## [PASSAGE FOURNI]
* * *
Le Pr J. Porter (Londres) a ouvert ce symposium et passé en revue les aspects diagnostiques, les éléments de surveillance et les objectifs thérapeutiques concernant la surcharge en fer, en mettant d’emblée l’accent sur l’évaluation fondamentale de la surcharge ferrique viscérale, notamment hépatique et cardiaque, car elle menace le pronostic vital.
L’évaluation de la charge en fer, une étape clé, nécessaire au
diagnostic et à la surveillance
Prenant en exemple la thalassémie majeure, le Pr J. Porter a
énuméré les nombreuses atteintes viscérales associées à la
surcharge ferrique post-transfusionnelle en insistant sur
l’atteinte cardiaque, cause de cardiomyopathie et d’insuffisance
cardiaque. En particulier, une étude post-mortem a évalué ce
retentissement avant l’avènement de la chélation et a montré chez
131 adultes, dont 101 transfusés pour leucémies et 30 pour anémies
d’autres causes, que 100 % des patients avaient des dépôts
cardiaques de fer après 201 à 300 unités transfusées. Il a
également rappelé que les autres complications viscérales liées à
la surcharge en fer comprenaient notamment l’atteinte hépatique,
source de fibrose, de cirrhose et de carcinome
hépatocellulaire ainsi que les atteintes endocriniennes, multiples,
avec hypogonadisme hypogonadotrope, hypothyroïdie,
hypoparathyroïdie, et pancréatique, cause de diabète. Cette longue
liste de complications grevant la morbidité et la mortalité,
souligne l’importance d’une détection précoce et d’une prise en
charge adaptée et coordonnée.
* * *
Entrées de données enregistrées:
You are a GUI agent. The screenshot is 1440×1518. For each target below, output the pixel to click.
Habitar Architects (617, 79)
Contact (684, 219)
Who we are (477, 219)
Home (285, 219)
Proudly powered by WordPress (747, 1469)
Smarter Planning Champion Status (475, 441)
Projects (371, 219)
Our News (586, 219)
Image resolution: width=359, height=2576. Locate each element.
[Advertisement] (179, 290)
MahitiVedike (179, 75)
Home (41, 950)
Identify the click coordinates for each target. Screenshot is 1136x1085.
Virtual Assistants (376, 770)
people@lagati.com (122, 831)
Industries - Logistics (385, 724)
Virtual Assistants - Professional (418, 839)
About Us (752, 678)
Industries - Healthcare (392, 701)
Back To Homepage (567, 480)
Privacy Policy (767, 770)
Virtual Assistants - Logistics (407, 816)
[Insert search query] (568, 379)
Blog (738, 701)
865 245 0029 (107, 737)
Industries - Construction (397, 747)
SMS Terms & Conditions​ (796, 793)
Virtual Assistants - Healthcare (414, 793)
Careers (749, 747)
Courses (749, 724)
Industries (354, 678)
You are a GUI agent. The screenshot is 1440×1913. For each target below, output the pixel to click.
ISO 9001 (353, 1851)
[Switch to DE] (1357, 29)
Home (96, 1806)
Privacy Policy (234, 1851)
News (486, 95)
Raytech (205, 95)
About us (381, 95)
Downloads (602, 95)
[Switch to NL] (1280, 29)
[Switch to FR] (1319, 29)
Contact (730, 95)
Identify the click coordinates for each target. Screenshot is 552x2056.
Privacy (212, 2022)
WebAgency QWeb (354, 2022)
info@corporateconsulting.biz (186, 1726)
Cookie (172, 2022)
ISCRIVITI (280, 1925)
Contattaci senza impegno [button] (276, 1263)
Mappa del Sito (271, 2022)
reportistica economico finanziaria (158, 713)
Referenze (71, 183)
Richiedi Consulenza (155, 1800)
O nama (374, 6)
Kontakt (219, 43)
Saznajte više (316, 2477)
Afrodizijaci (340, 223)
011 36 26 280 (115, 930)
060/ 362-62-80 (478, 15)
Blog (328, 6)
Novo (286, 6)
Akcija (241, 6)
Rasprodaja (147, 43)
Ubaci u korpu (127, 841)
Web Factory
* * *
## [TÂCHES À RÉALISER]
A – Dans le passage sur la surcharge en fer, combien d'adultes l'étude post-mortem a-t-elle inclus ?
B – Recopiez le passage sur la surcharge en fer à l'identique, en commençant par « Le Pr J. Porter (Londres) » et en terminant par « le pronostic vital. ».

## [RÉPONSES FOURNIES]
A – 131 adultes.

B –
Le Pr J. Porter (Londres) a ouvert ce symposium et passé en revue les aspects diagnostiques, les éléments de surveillance et les objectifs thérapeutiques concernant la surcharge en fer, en mettant d’emblée l’accent sur l’évaluation fondamentale de la surcharge ferrique viscérale, notamment hépatique et cardiaque, car elle menace le pronostic vital.